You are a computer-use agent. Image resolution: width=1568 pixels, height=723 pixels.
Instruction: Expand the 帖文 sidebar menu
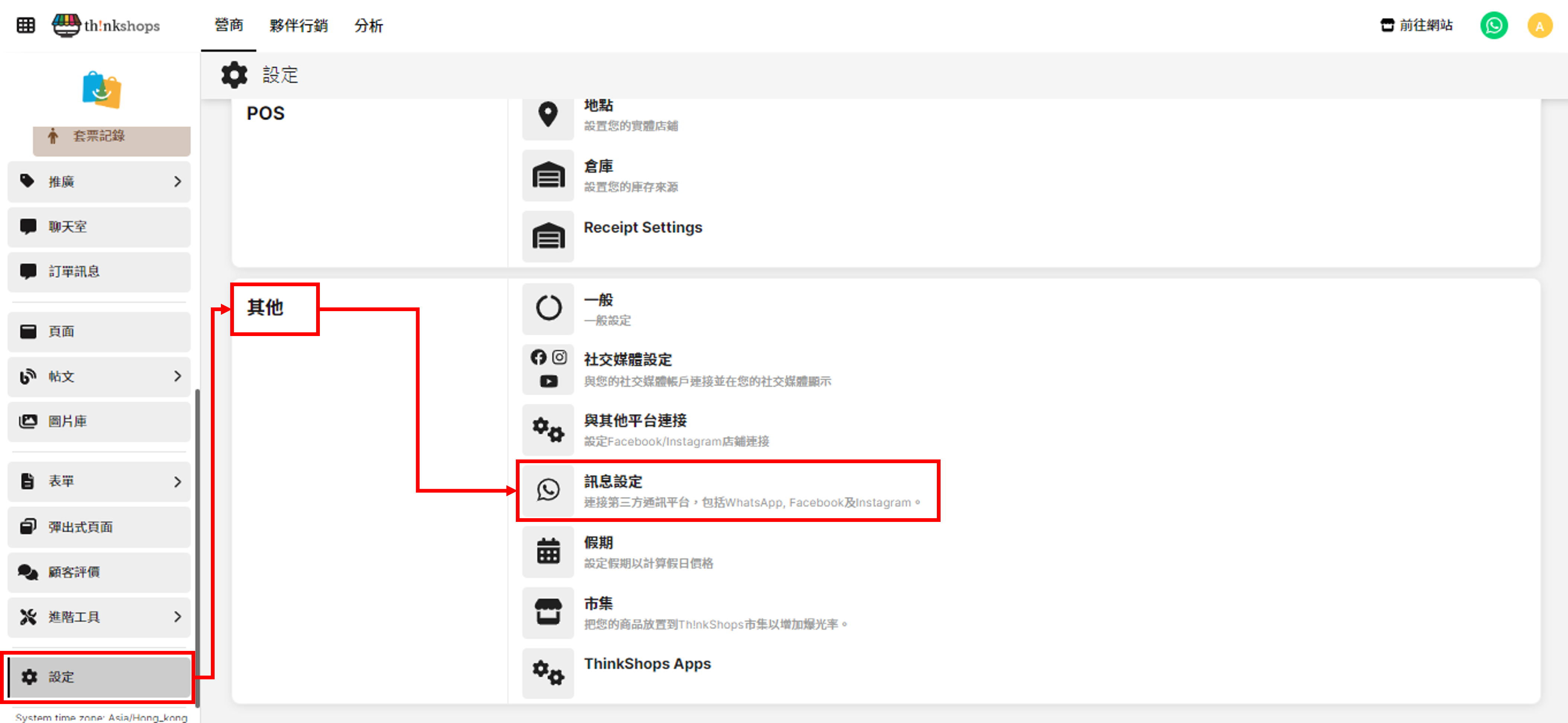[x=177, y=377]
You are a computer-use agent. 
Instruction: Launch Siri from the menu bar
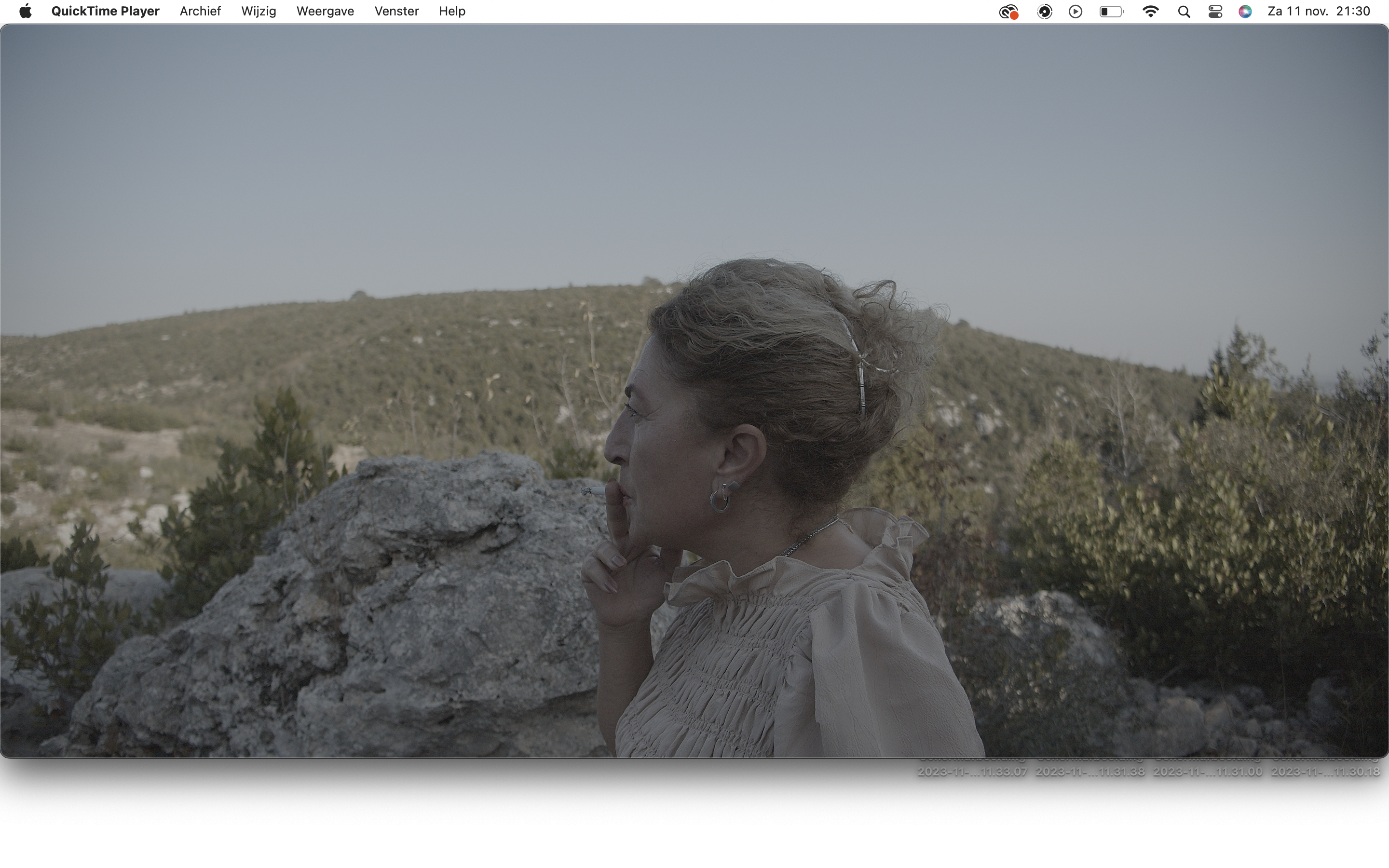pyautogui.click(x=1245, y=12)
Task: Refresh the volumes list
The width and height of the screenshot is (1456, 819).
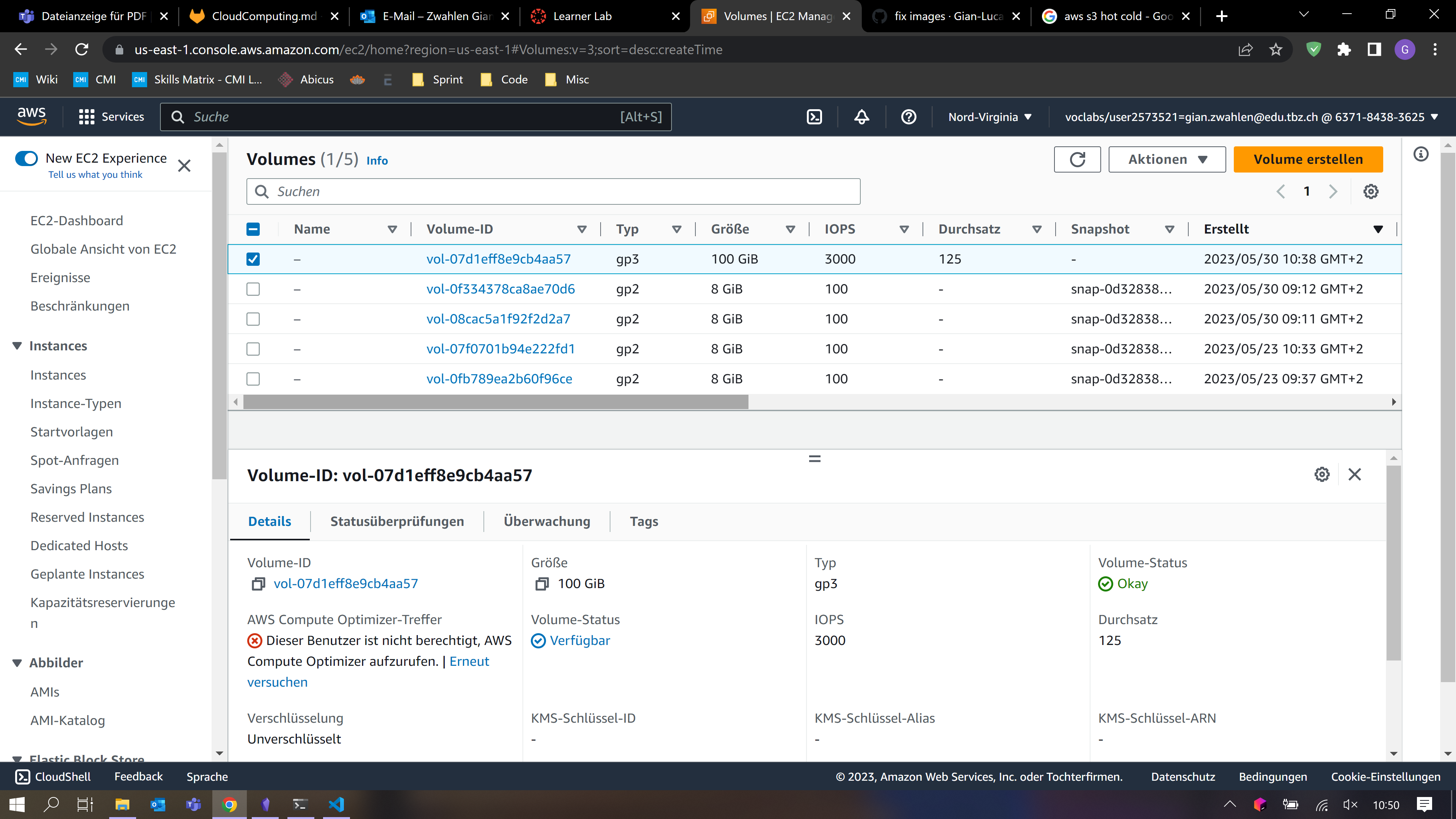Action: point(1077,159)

Exercise brief → Where a line in the material above holds "agent", copy that line.

Output of the task →
You are a computer-use agent. Image resolution: width=1568 pixels, height=723 pixels.
You are a computer-use agent. 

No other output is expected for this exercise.